The Holland School Board approved a corrective action plan for a highly critical state audit by the state comptroller, but some board members felt the action didn't go far enough.
Superintendent Dennis Johnson said the district's response, required by the state comptroller, had been reviewed by the finance committee and addressed all the auditor's concerns, which included overestimating expenses and underestimating revenues, retaining an excessive fund balance and missing state aid opportunities.
But board member Stephen Welk said the corrective action plan should have included language to address capital project funding. He referred to a previous board decision in which it approved a transfer of $2 million in fund balance to a capital project fund after voters rejected the referendum to establish a $2.5 million capital reserve -- a move cited by the auditors for its lack of transparency.
However, board member Michael Liddle was satisfied with the corrective plan.
"That is very subjective on the auditor's part.

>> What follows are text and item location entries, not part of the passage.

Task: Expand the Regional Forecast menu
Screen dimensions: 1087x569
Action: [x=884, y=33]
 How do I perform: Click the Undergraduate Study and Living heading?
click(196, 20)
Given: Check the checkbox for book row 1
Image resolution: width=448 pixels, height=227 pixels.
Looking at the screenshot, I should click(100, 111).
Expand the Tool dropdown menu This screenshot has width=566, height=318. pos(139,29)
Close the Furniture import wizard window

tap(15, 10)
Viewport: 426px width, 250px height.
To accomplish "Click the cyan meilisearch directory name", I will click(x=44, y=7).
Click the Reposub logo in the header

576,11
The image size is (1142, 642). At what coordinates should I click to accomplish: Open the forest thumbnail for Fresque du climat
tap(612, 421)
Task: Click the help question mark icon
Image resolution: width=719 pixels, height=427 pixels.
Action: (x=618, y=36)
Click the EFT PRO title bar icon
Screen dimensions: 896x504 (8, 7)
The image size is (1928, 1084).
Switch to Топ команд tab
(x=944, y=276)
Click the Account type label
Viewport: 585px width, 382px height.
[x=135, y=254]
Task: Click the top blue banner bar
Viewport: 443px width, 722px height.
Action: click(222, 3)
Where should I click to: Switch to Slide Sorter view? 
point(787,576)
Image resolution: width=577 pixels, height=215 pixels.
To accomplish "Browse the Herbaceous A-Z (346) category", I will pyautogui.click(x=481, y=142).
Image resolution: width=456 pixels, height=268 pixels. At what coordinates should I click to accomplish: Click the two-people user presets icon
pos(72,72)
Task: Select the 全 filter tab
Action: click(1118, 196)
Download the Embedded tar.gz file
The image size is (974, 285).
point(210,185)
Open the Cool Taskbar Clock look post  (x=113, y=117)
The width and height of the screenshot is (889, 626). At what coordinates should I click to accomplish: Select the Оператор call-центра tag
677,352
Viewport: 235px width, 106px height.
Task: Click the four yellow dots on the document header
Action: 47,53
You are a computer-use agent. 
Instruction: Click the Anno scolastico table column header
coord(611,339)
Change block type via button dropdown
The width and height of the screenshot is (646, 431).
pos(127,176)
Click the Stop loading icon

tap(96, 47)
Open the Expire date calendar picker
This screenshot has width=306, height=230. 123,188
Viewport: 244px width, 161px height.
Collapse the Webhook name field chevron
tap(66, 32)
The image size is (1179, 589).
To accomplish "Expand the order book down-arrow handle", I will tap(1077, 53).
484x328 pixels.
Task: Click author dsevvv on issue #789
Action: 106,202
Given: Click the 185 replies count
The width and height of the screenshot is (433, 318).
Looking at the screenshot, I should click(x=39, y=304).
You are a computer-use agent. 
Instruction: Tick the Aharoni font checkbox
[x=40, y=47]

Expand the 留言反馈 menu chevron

It's his opinion," Liddle said.
Fred Thurnherr countered, "It's not opinion when you're talking about transferring $2 million to a capital project."
The board approved the corrective action, 4-2, with Welk abstaining.
However, trustees pressed Johnson about quickly enacting one of the plan's key points: an operational checklist to track financial deadlines.
Among the auditor's criticisms was the loss of $400,000 in aid because the district missed a filing deadline.
Johnson said he would compile and provide a checklist for the board prior to the June meeting and would then report to it on that checklist quarterly. That timetable was rejected by the board, which asked for a monthly update instead.
In other matters, the superintendent informed the board that $185,000 will be coming back to the district in a partial restoration of state aid.
However, since the spending plan for 2011-12 has already been approved by the board, Johnson said, the decision about how to use the money will not take place until August, when the tax levy is set.
At that time, the board can decide to use the funds to lower the tax levy, restore programs, or do a combination of both, he said.